TKI Yang Dituduh Bunuh Kim Jong Nam ‘Dibayar Untuk Terbang ke Macau

Siti Aisyah TKI Indonesia yang dituduh membunuh Kim Jong Nam. Foto DNA India
Siti Aisyah TKI Indonesia yang dituduh membunuh Kim Jong Nam. Foto DNA India

Kuala Lumpur,Sayangi.com- Sidang Siti Aisyah TKI yang dituduh meracuni saudara laki-laki pemimpin Korea Utara, Kim Jong Nam, di sebuah bandara di Malaysia mengungkap fakta baru. Beberapa hari sebelum Nam terbunuh ia telah dibayar untuk terbang ke Macau tempat pengasingan Nam sebelum pembunuhan terjadi,di bandara Sepang Kuala Lumpur.

Fakta baru diatas disebutkan oleh pengacaranya di pengadilan pada Kamis (23/2). Siti Aisyah bersama Doan Thi Huong wanita asal Vietnam dituduh membunuh Kim Jong-nam dengan racun VX di bandara Kuala Lumpur, Malaysia, 13 Februari tahun lalu.

Pengacara pembela kedua wanita ini mengungkapkan bahwa kedua wanita tersebut mengira mereka bermain pranks (adegan lelucon) untuk reality show TV.

Keduanya telah dibayar untuk bermain adegan lelucon serupa di mal dan bandara di tempat lain dalam minggu-minggu sebelum pembunuhan tersebut. Namun mereka tidak tahu bahwa mereka membunuh Kim dengan meracuni. Apabila terbukti bersalah Siyi dan Doan menghadapi hukuman mati.

Pada 8 Februari tahun lalu, Siti Aisyah diberi 4.000 ringgit setara Rp. 13.500 oleh Hong Song Hac seorang Korea Utara, untuk membeli tiket ke Macau sehingga dia bisa bermain pranks untuk acara TV realitas.
Tapi pada hari kejadian Hong meneleponnya untuk memberitahunya bahwa perjalanannya ditunda ungkap pengacara pembela pengacara Siti, Gooi Soon Seng. Gooi tidak menyatakan alasan Hong mmembatalkan perjalannan Siti ke Macau. Macau, sebuah wilayah administratif khusus di China yang berbatasan dengan Hong Kong.
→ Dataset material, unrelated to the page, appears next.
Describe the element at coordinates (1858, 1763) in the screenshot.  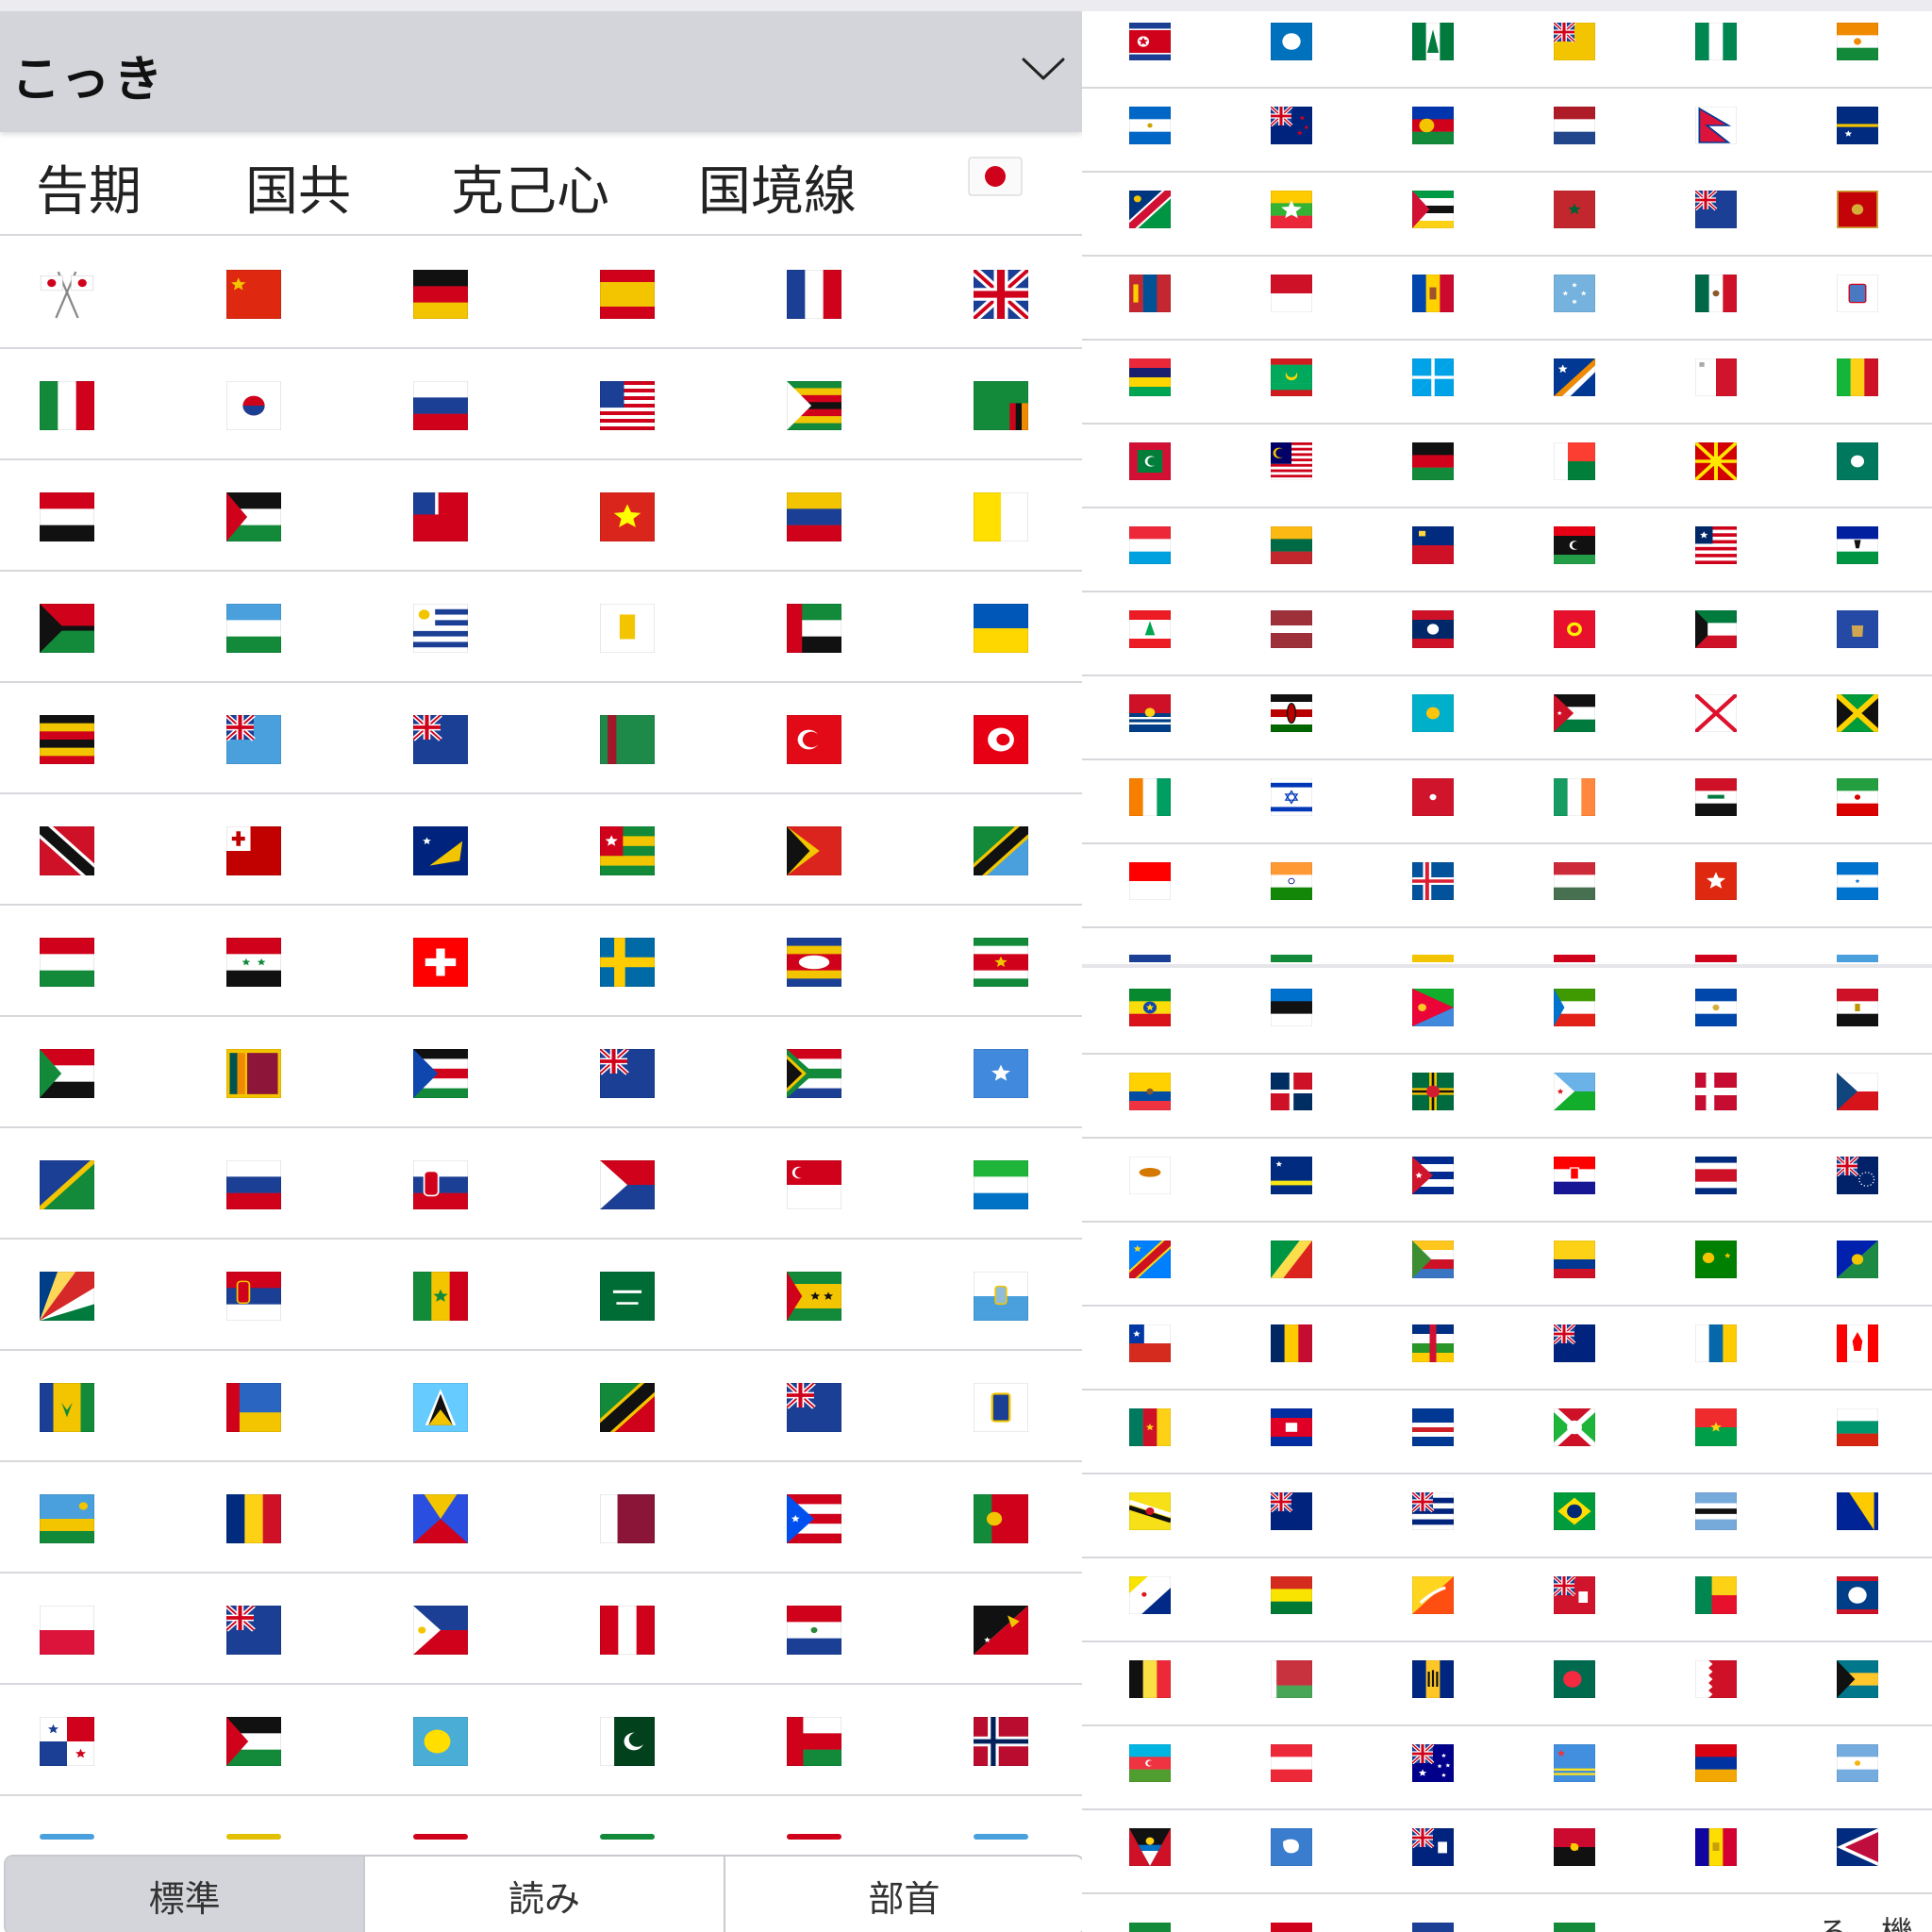
I see `flag-argentina-emoji` at that location.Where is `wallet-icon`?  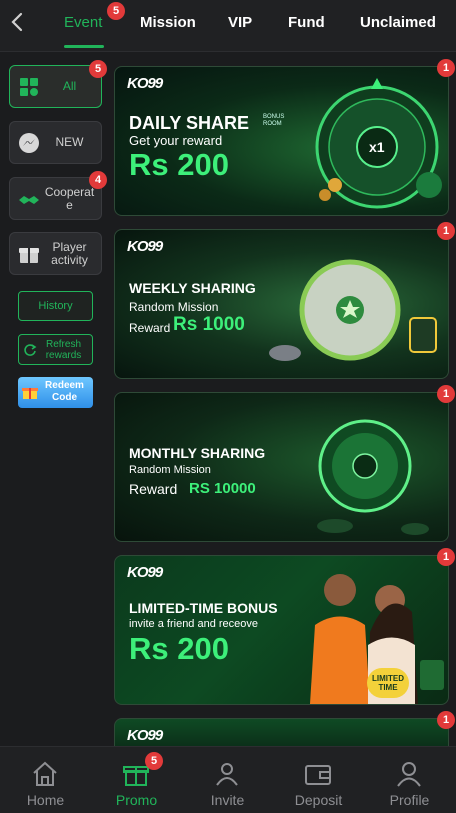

Penyidik ​​utama polisi Wan Azirul Nizam Che Wan Aziz tidak dapat mengkonfirmasi pengakuan Gooi. Azirul mengatakan pesan teks yang disita dari ponsel Siti Aisyah pada 8 Februari menunjukkan bahwa dia memberi tahu seorang teman bahwa dia akan pergi ke Macau untuk syuting”.

Dari catatan telepon yang ditemukan penyidik Siti menerima panggilan tak terjawab dari Hong. Gooi berpendapat pembunuhan tersebut bermotif politik. Hal ini mengacu dengan banyaknya tersangka utama terkait dengan kedutaan Korea Utara di Kuala Lumpur.

Gooi bersikeras bahwa kliennya hanyalah seorang pion tanpa disadari diperalat untuk melakukan serangan terhadap korban.

Dalam persidangan kemarin Siti Aisyah mengatakan kepada polisi bahwa dia diperkenalkan ke Hong pada 21 Januari 2017 di Kamboja oleh seorang pria Korea Utara bernama Ri Ji U, yang sebelumnya mempekerjakannya ditinya untuk sebuah pertunjukan lelucon.

Dilansir dari Reuter (23/2) Siti mengatakan kepada polisi bahwa dia bermain tiga adegan lelucon di bandara Phnom Penh sebelum terbang ke Jakarta dan kemudian kembali ke Malaysia pada awal Februari, kata Wan Azirul.

Di Kuala Lumpur, dia bermain 14 pranks. Adegan tersebut akan dibuat di bandara, hotel, pusat perbelanjaan dan stasiun kereta antara 5 Januari dan 12 Februari. Untuk peran di acara lelucon tersebut ia dibayar antara $ 100 sampai $ 600 untuk setiap sesi, ungkapnya.

Wan Azirul tidak bisa memastikan pranks terjadi, karena tidak ada rekaman video dan saksi. Gooi mengatakan postingang di akun Facebook dan pesan teks di walll FB Siti Aisyah yang dishare kepada teman temannya menguatkan pembelaannya tentang kejadian tersebut.

Polisi menunjuk Ri dan Hong sebagai tersangka dalam kasus tersebut. Hong termasuk di antara empat warga Korea Utara yang dituduh melakukan pembunuhan dan yang tertangkap basah di rekaman CCTV bandara yang melarikan diri dari negara tersebut pada hari serangan tersebut.